L’année 1925 est déterminante dans la vie de Margarethe Held : elle entre en contact avec l’au-delà et communique avec son mari et son père défunts. Vingt-cinq ans plus tard, elle commence à dessiner et réalise en quatre mois quatre cents dessins au pastel, tous dictés par les esprits. À travers eux, Shiva lui ordonne de communiquer aux mortels que l’univers renferme des secrets, que chaque être possède une destinée et qu’il n’y a pas de hasard. Margarethe Held reçoit ensuite d’autres ordres de sa part : écrire un livre, y noter ses messages reçus et ses voyages sur diverses planètes.
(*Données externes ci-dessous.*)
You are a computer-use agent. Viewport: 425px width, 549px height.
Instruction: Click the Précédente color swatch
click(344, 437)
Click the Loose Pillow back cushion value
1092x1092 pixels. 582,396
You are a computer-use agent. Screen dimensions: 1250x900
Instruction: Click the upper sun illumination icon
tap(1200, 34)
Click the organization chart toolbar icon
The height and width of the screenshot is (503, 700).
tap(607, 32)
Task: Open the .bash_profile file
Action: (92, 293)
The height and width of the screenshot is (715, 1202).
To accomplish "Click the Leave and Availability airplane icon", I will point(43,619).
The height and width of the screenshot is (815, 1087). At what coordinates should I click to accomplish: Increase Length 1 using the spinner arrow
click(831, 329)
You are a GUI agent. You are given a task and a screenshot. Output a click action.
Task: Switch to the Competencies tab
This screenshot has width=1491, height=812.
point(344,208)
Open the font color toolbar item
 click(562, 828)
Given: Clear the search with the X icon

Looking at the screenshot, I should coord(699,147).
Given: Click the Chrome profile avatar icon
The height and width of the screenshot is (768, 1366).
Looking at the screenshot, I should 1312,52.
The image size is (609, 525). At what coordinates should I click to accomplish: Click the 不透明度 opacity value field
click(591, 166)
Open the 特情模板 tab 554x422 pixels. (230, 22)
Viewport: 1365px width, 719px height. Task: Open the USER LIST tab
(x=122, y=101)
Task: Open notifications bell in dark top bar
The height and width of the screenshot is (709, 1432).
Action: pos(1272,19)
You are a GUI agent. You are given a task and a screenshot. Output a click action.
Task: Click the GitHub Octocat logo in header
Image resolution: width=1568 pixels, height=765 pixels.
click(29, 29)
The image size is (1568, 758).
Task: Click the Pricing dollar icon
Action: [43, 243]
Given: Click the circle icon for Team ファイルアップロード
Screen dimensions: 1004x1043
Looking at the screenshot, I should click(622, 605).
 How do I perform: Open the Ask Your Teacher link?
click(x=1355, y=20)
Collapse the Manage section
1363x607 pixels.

Parmi les visages qu’elle dessine (morts, dieux, esprits et elfes), on trouve les « bons morts », qui possèdent une force magique et protectrice, les « méchants morts », qui provoquent malheurs et catastrophes, mais aussi des elfes masculins ou féminins, qui aident les gens dans leur travail.
A.C.M.
Enfant d’une grande timidité, Alfred Marié s’oriente vers le métier de peintre en bâtiment. Incité par un ami, il entre en 1968 à l’Ecole régionale supérieure d’expression plastique de Tourcoing, qu’il quitte au bout de cinq ans, détruisant alors les travaux qu’il y a réalisés. En 1974, il rencontre Corinne, qui devient sa compagne et un soutien nécessaire à son œuvre ainsi qu’en témoigne le nom d’artiste qu’il adopte : A.C.M. – Alfred Corinne Marié. Au bout de deux ans d’errance, le couple s’installe dans la maison familiale d’Alfred, à l’abandon depuis plusieurs années. Tout en la reconstruisant, A.C.M. reprend son travail artistique et investit l’atelier de son père, un ancien tisserand. Il sélectionne d’abord des pièces extraites de vieilles machines à écrire, réveils, transistors, ou composants électroniques, fils électriques, etc., puis, après les avoir nettoyés, il les métamorphose à l’acide et les oxyde pour les assembler par collage. Il bâtit ainsi des architectures, sortes de cathédrales ou de bateaux, des labyrinthes peuplés de miroirs.